▸ **Selection**:
** Begin **

Ratti, Carlo Giuseppe
Savona 1737 – 1795 Genoa
Istruzione di quanto può vedersi di più bello in Genova in pittura, scultura, ed architettura.
Genoa, Paolo & Adamo Scionico, 1766
octavo (160 × 115 mm), (208) ff. signed *6 §8 A–Z8 Aa-Bb4 Cc2 and paginated i–xxii (i.e. xx, pp. iii–iv passed over) (8) 1–404, plus engraved city plan ‘Genova nel solo giro delle sue mura vecchie con l’esposizione delle Chiese e luoghi principali: Misurata a passi Geometrici da Giacomo Brusco Ingegnere Aiut 1766’ (matrice 310 × 450 mm) signed Gio. Lor. Guidotti incise in Lucca.
provenance Georg Karl (Ignaz Johann Nepomuk) von Fechenbach zu Laudenbach (1749–1808), Fürstbischof von Würzburg, engraved armorial exlibris G.C. v. Fechenbach pasted in margin of folio *3 recto; inventory/shelfmarks on binding wrapper Nr. 1177 | C.5 with I.16 written on the spine — Hartung & Hartung, Auktion 115 (‘Dabei Teil iii der Bibliothek des fränkischen Adelsgeschlechts von Fechenbach’), Munich, 7 November 2006, lot 937
An unusually fresh, uncut and mostly unopened, copy.
bound in contemporary marbled paper wrappers (an interim binding)
First edition of the first guidebook to Genoa, compiled by the painter Carlo Giuseppe Ratti, director of the School of Painting at the Accademia Ligustica di Belle Arti, and dedicated to Girolamo Durazzo by its publisher.
Son of the distinguished Genoese painter Giovanni Agostino Ratti, Carlo Giuseppe had studied in Rome with Placido Costanzi (1756–1759), and there became a close friend and follower of Anton Raphael Mengs and Johann Joachim Winckelmann, both of whom were formative influences on his interest in historiography, and his desire to reform and rejuvenate the Genoese artistic tradition through the academy. Ratti’s principal publication was the 1768–1769 revision of Soprani’s Vite de pittori (1674), still a critical text for the modern study of Genoese art and artists.
A second edition (‘Nuovamente ampliata, ed accresciuta in questa seconda Edizione dall’Autore medesimo’) was published in 1780, accompanied by a guide to the Riviera (Descrizione delle pitture, scolture, e architetture, ecc., che trovansi in alcune città, borghi, e castelli delle due riviere dello stato Ligure). A facsimile of it was published in 1976.

** End **

▸ **Records provided**:
** Begin **

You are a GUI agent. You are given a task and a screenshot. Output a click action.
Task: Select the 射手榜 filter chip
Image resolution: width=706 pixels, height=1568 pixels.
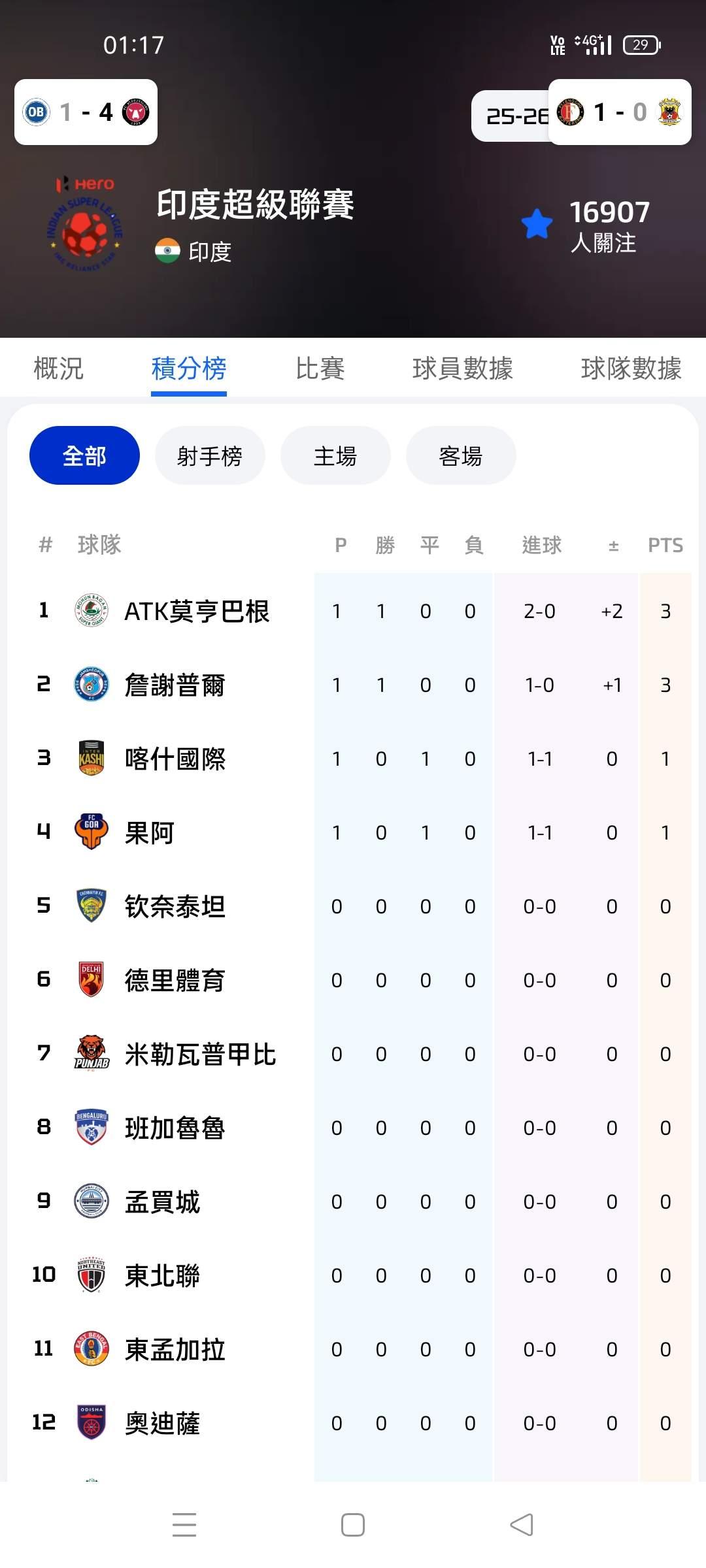click(x=210, y=455)
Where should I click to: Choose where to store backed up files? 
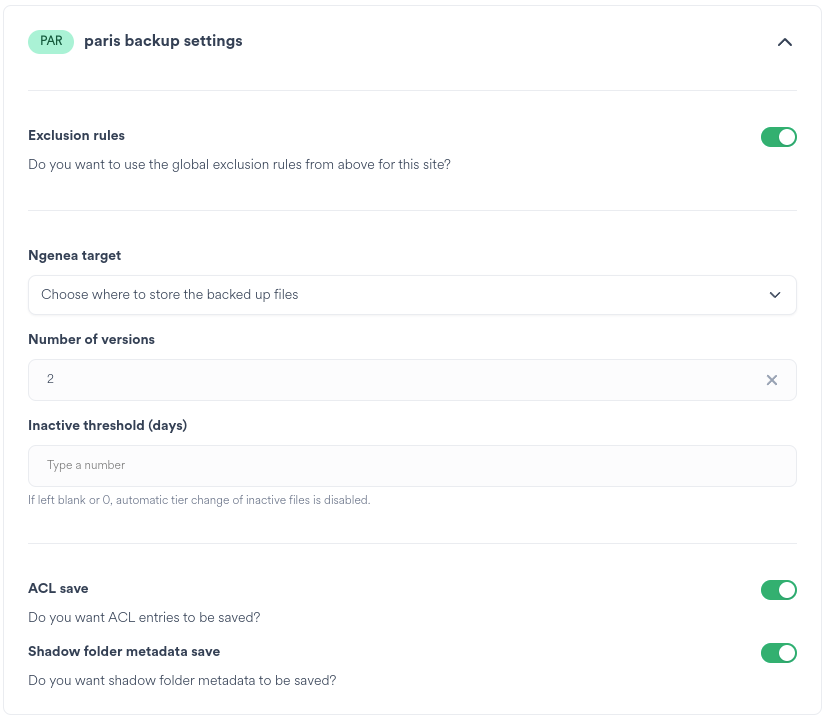tap(412, 295)
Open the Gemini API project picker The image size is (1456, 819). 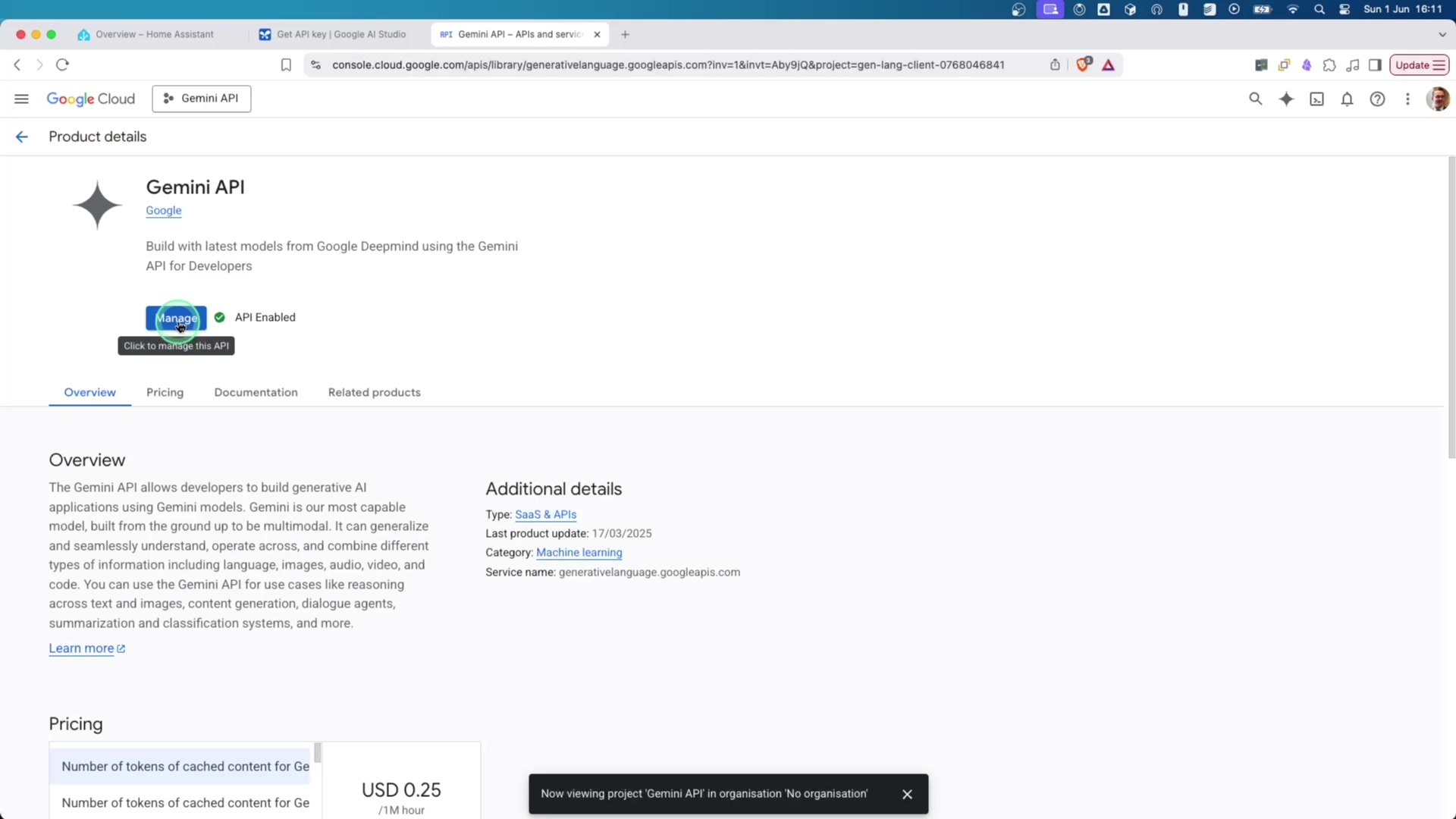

** End **

▸ **Your goal**:
Answer these about the Ratti catalog entry, numbering your answers to match:
1. Who signed the engraved city plan, and in what city?
2. With whom did Ratti study in Rome?
3. In what year was the second edition published?

▸ **Answer for this exercise**:
1. Gio. Lor. Guidotti, in Lucca.
2. Placido Costanzi.
3. 1780.